Monday, 26 March 2018

What is Run Test in Statistics - A Simple Explanation with Step by Step Examples

Good to see you again! Hope you are doing fine
😀
The Run Test is actually one of the most interesting statistical test ever and it is so easy to understand, or even the easiest. Remember that if you have any difficulty following this lesson, let me know in the comment box below. 👇👇👇 I would clearify
 

In this simple lesson, we are going to explain in very simple and clear terms, the concept of run test in statiscs

Content
  1. What is  Run Test?
  2. What is a Run?
  3. Example of Runs 
  4. Run Test Procedure
    • Hypothesis
    • Test Statistic and Decision Rule
    • Critical Value
  5. Example 1 and Solution
  6. Example 2 and Solution
  7. Example 3 and Solution
  8. Solving With Formular for large samples 
  9. Final Notes


1. What is Run Test


Run test is a statistical test used to determine of the data obtained from a sample is ramdom. That is why it is called Run Test for Randomness.
Randomness of the data is determined based on the number and nauture of runs present in the data of interest.

2. What is a Run?


A run is a sequence of similar or like events, items or symbols that is preceded by and followed by an event, item or symbol of a different type,  or by none at all.
Randomness of of the series  is unlikely when there appear to be either too many or two few runs. In this case, a run test need to be carried out to determine the randomness.
The Run Test when performed helps us to decide whether a sequence of events, items or symbol is the result of a random process.

3. Example of Runs


A data scientist carrying out a research interviewed 10 persons during a survey. We denote the genders of the poeple by M for men and W for women.
Assuming the respondents were chosen as follows:

Scenario 1
M M M M M F F F F F

Scenario 2
F M F M F M F M F M

Scenario 3
F F F M M F M M F F

Scenario 1 has only 2 runs and therefore the scenario cannot be considered random because there are to few runs

Scenario 2 has too many runs, 5 runs. And therefore would not be considered as random

Scenario 3 has 5 runs and therefore we need to perform a test to determine the randomness of the data.


4. Run Test Procedure


First we need to assume that the data available for the analysis consistes of a sequence of observations, recorded in order of occurence, which we can categorize into two mutually exclusive types.

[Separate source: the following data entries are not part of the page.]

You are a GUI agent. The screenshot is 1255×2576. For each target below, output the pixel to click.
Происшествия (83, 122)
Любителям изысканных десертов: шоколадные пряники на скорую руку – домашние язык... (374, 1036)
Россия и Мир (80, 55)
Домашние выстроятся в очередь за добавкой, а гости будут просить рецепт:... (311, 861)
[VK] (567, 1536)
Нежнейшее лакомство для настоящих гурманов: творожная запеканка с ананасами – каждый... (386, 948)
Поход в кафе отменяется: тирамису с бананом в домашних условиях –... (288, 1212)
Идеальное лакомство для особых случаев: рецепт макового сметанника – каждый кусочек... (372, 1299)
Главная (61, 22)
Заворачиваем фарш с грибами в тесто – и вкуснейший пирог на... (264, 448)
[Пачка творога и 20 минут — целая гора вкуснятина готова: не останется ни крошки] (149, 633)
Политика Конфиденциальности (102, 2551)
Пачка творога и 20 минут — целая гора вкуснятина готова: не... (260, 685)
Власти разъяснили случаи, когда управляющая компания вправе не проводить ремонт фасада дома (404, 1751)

First, you need to determine the total sample size, then the number of observation ofeach type as presented below:

n = total sample size
n1 = the number of observation of one type
n2 = the number of observations of the other type

Hypothesis
Then State the null and alternate hypothesis

A. TWO-SIDED
H0: the pattern of occurence is random
H1: the pattern of occurence is not random

B. ONE-SIDED
H0: the pattern of occurence is random
H1: the pattern of occurence is not random (because there are too few runs to be atributed as random)

C. ONE-SIDED
H0: the pattern of occurence is random
H1: the pattern of occurence is not random (because there are too few runs to be atributed as random)


Test Statistic and Decision Rule
The test statistic is r = total number of runs
The decision rules is also called the acceptance or rejection criteria. It depends on the test statistic(calculated) and the value and the values of upper and lower limits(from statistical tables)

Table 1: Decision Rule


Critical Value
Critical value is determined from statistical table using n1 and n2








We can solve some examples to clarify this.  



5. Example 1


On a commuter train, the conductor want to see whether the passengers entering a train enter in a random manner. He observes the first 25 people, with the following sequence of males(M) and females(F).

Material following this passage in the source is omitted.